> [TASK BRIEF]: Read the data below line by line and copy each one with "computer" in it.

> [THE DATA]:
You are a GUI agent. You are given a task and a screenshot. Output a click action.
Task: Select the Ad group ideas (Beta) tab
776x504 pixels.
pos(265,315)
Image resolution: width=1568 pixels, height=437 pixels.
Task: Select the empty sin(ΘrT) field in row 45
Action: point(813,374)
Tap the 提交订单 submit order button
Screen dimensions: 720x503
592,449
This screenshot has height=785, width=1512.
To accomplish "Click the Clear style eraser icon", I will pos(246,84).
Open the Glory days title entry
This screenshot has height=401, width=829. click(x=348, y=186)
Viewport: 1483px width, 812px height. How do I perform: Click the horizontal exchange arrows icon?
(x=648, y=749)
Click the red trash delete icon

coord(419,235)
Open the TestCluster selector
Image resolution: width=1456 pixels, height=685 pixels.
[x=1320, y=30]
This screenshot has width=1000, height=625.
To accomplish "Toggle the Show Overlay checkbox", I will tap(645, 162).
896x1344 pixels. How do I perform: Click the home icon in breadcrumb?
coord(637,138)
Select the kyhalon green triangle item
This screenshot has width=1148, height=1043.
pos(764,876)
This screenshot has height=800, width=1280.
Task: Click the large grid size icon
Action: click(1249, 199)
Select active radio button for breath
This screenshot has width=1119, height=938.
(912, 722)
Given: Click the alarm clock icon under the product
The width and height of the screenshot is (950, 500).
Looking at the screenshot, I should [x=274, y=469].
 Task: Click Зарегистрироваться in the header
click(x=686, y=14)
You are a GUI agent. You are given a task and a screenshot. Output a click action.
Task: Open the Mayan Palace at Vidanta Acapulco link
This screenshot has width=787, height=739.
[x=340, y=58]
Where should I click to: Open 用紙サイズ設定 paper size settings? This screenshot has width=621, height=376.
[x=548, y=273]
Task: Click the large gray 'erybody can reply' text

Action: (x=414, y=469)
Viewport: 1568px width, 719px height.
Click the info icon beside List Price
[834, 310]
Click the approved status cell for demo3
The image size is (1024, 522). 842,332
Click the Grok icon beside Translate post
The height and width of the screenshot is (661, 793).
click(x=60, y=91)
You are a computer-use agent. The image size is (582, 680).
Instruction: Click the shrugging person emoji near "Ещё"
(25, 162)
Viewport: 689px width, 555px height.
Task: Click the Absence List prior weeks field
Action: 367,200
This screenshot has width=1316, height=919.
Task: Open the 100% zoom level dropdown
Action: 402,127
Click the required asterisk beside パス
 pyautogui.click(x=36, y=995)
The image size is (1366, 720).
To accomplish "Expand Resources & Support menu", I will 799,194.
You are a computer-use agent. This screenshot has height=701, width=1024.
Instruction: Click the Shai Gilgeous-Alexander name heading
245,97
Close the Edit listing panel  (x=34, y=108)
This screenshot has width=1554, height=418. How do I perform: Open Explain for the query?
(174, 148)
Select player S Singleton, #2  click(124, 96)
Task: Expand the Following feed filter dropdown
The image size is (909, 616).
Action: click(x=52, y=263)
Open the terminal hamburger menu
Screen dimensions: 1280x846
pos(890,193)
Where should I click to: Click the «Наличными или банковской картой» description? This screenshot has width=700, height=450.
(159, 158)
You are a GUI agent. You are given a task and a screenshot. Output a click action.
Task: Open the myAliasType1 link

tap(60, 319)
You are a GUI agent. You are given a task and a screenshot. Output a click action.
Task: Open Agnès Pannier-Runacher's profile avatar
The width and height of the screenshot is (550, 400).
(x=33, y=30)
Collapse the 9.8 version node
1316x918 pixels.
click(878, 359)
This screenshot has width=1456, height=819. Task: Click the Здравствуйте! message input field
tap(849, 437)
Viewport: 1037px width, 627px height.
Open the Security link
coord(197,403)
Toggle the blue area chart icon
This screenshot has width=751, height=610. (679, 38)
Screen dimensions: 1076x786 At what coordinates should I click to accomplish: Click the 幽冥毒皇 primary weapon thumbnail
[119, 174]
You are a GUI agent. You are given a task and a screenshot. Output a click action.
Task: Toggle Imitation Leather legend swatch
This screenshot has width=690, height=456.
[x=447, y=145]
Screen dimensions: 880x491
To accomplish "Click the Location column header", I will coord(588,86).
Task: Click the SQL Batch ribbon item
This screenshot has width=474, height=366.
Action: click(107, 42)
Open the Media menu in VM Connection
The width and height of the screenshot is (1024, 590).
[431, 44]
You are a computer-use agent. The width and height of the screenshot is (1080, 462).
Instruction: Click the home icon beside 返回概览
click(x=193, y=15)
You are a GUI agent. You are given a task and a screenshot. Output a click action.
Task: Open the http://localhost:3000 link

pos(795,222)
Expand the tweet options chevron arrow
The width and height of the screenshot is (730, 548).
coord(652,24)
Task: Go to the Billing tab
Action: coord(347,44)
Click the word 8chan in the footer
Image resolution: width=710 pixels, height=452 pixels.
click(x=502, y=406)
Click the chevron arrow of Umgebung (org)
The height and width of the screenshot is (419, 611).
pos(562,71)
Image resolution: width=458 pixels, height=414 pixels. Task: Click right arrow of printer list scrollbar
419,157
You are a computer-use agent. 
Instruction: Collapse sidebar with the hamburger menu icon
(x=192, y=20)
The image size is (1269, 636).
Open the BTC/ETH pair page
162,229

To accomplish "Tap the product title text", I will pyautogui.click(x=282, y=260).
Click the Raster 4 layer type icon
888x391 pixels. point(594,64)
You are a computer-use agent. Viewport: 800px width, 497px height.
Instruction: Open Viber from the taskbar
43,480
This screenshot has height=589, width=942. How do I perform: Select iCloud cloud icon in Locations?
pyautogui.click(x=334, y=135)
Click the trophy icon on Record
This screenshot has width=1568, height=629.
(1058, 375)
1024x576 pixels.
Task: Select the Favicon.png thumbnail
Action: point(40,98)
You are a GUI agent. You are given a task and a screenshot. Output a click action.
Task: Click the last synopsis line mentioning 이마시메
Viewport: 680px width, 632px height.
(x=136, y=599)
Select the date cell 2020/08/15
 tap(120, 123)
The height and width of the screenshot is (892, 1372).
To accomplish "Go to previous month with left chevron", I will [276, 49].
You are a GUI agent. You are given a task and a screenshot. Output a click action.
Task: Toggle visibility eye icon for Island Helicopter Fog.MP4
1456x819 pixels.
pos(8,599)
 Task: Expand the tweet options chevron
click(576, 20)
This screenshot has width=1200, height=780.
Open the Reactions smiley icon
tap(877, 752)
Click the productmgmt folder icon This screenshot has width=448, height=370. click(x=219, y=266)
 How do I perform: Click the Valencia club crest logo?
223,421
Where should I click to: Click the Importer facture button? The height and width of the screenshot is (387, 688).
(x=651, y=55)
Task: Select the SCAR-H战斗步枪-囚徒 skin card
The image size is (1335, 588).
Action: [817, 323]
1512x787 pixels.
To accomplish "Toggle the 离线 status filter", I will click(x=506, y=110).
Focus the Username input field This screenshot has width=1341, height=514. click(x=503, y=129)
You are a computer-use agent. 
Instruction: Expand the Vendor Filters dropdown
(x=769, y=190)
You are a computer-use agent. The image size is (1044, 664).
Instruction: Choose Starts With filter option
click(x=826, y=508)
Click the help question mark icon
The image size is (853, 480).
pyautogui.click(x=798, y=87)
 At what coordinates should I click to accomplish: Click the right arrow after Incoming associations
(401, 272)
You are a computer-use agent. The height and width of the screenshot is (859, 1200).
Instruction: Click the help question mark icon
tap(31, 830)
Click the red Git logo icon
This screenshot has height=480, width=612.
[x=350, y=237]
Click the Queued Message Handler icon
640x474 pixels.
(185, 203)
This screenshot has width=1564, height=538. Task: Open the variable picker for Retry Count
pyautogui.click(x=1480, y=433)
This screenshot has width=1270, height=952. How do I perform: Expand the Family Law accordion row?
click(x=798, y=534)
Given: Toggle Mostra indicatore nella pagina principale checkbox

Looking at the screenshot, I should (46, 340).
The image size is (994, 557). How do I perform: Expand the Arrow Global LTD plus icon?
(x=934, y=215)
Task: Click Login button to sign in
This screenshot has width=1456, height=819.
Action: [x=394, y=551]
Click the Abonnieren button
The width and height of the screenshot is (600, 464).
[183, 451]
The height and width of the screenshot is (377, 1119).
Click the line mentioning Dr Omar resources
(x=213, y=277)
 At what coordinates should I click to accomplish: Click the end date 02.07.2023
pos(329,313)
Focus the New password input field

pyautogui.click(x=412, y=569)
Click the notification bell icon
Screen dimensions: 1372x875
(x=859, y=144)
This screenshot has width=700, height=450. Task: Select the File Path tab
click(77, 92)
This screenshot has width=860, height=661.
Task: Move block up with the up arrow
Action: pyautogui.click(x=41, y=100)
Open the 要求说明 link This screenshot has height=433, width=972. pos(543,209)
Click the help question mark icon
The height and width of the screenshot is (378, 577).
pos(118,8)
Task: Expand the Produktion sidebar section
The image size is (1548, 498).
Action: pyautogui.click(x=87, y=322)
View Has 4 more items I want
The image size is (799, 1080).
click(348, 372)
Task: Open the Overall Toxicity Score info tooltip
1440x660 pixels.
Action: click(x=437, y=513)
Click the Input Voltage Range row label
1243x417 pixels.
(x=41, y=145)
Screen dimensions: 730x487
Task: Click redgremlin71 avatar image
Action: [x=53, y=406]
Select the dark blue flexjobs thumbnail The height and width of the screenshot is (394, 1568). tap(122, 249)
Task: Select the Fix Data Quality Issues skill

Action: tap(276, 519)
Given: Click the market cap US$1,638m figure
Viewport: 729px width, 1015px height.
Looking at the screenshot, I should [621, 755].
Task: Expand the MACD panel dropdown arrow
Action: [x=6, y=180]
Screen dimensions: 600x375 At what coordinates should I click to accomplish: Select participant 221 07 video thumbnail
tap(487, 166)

> [ANSWER TO THIS PROBLEM]:
You are a computer-use agent. The image size is (582, 680).
You are a computer-use agent. This screenshot has height=701, width=1024.
You are a computer-use agent. The width and height of the screenshot is (1080, 462).
You are a computer-use agent. 
You are a computer-use agent. Viewport: 800px width, 497px height.
You are a computer-use agent. 
You are a computer-use agent. The image size is (1044, 664).
You are a computer-use agent. The height and width of the screenshot is (859, 1200).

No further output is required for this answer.